The absolute tax load numbers calculated to amounts of produced butter show that a relatively large drop in the Mjølver village component from 4.17 ‘laupar’ butter to 0.81 ‘laupar’ in 1742 CE did not originate from an increase in other parts of Jostedalen. On the contrary, the total tax load of Jostedalen as a whole remained stable around 30 ‘laupar’ (c. 540 kg) butter between 1647–1723 CE. Mjølver village, however, shows a continuous decrease from 1627–28 to 1742. This decline in tax load indicates that the production capacity of the farms in Mjølver village underwent considerable deterioration throughout much of the 1600s, not only during the few years before Nigardsbreen reached its maximum extent in the 1740s. Based on the tax lists examined above we infer that the climatic conditions must have led to far more negative consequences in Mjølver village than the rest of Jostedalen before any reports of glaciers causing havoc. It is hard to explain by any other factor than an initiation of a glacier advance of Nigardsbreen, disputing the rejection of any glacier advance prior to the 1700s by Rekstad (1900), who also analysed farm productivity. Worth noting, is that Rekstad based his assumptions on farm productivity numbers for the entire Jostedalen valley rather than the highly local tax load variations presented here (Table 1).
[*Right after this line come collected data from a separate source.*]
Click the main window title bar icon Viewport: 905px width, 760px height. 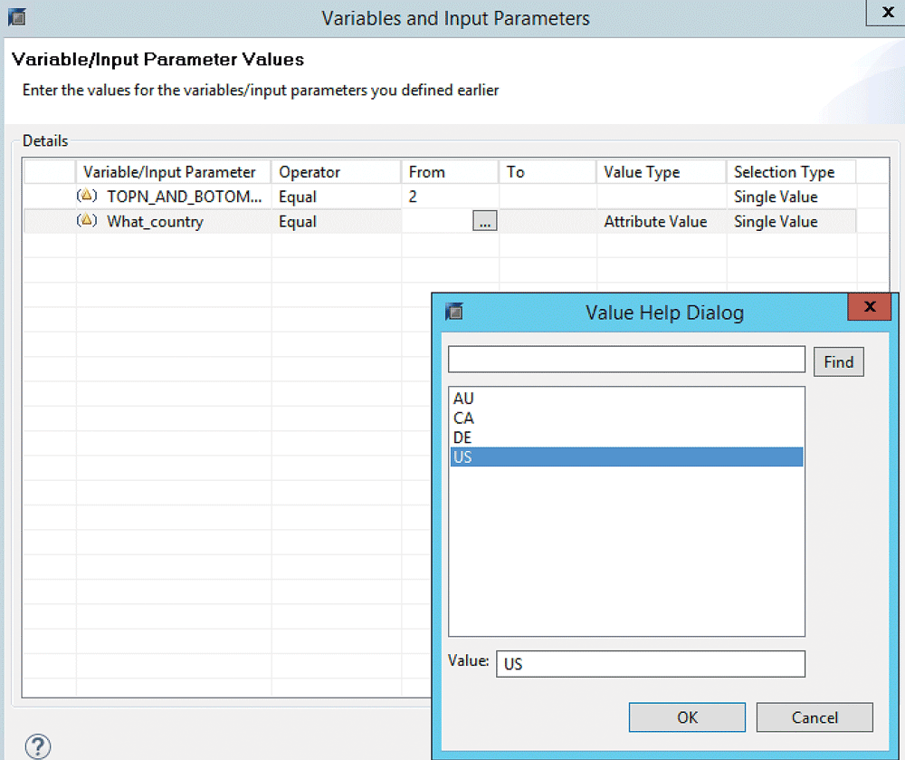[16, 18]
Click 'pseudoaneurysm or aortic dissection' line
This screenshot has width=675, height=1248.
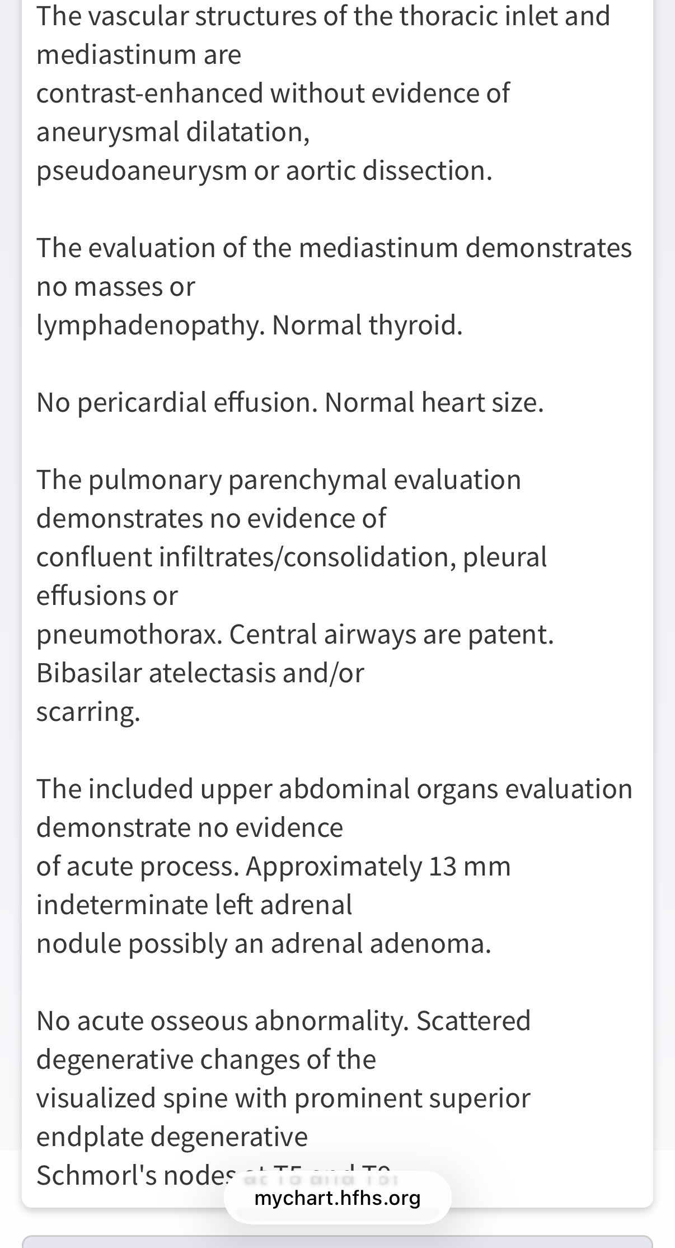264,170
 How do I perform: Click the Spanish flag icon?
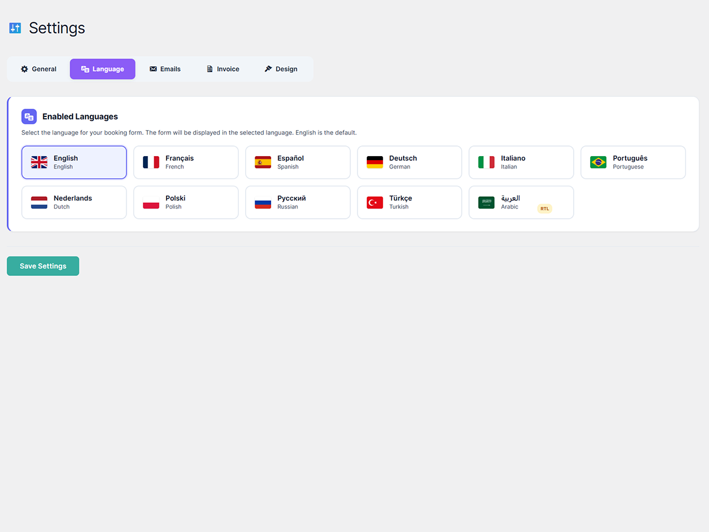pyautogui.click(x=263, y=163)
(D) c. 1700–1740s: Advance towards LIA maximum
Based mainly on the notes of the vicar in Jostedalen between 1725–1731 CE, Hans Wiingaard, current consensus affirms an initiation of the LIA advance of Nigardsbreen to c. 1710 CE (Grove, 2004; Hoel and Werenskiold, 1962; Nussbaumer et al., 2011; Rekstad, 1900, 1902; Østrem et al., 1976). Wiingard was still the owner of Jostedal Church from 1726 to 1751, so he held a connection to the village 20 years following his departure (Document, 1833). He wrote a description of the glacier advance which was included in a publication by Strøm (1762). Date of origin of Wiingards written description is unknown, though it must have preceeded his death in 1758 and likely after 1750. Wiingard writes that the glacier periodically varies in extent, and that at a given point, the glacier would advance in the enclosing valley in a 30–60 year period before subsequently retreating over a longer period. In areas where the glacier has retreated, Wiingaard notes that it leaves lands barren where grasses supposedly will never grow again, which was the case in Krundalen. Also affected by the glacier advances was Mjølverdalen, where the glacier over a period of 30 years advanced to the point that a farm, Nigard, was demolished and became abandoned. Wiingaard writes (in Dano-Norwegian): The glacier’s “. . .Beskaffenhed er meget foranderlig; thi undertiden gaaer den frem i de Dale, den grændser til, i 30 til 60 Aar, undertiden trækker den sig tilbage igien en Tid lang.” Where the glacier retreats, “efterlader den steriles areas, hvor siden aldrig voxer Græs”. “i en anden Dal, kaldet Mielvedal, hvor den i en Tid af 30 Aar har gaaet saa vidt frem, at den har borttaget Grunden, som tilhørede en Gaard, kaldet Nyegaard, hvorfor og samme Gaard for nogle Aar siden er bleven øde.” (Strøm, 1762).
The particular phrase on the 30-year duration of glacier advance at Nigardsbreen is the keystone upon which the inititation of the Nigardsbreen 1710 CE advance is built upon, and was first established by Rekstad (1900). It presumes both that Wiingaard wrote his description around 1740 CE, as well as a very literal interpretation of ‘30 years’ as a time estimate. However, since Wiingaard has included both the destruction of the Nigard farm (occurring c. 1742–1743), as well as assessing a retreat of the glaciers in Krundalen but not of Nigardsbreen (reaching its maximum in 1748 CE), this corroborates the theory that the description was not written down until at least 1750 CE. The statement ‘30 years’ must also be acknowledged as a very rough and imprecise note of information, much like the saying ‘the memory of a man’, and be placed in context with the common contemporary idea that glaciers were regularly paced with a 30–60 years advance cycle before retreat. Thus, there is no clear evidence that 1710 CE is in fact the ‘LIA minimum’ of Nigardsbreen or an ‘initiation date’ of the LIA at Nigardsbreen. Nor can any geographical information on the location of the terminus be accurately derived. On the other hand, it may be deduced from Wiingaard that the glaciers did not continuously advance towards their maximum extent, but rather experienced short-term still-stands, or even phases of retreat, before reaching the LIA maximum extent.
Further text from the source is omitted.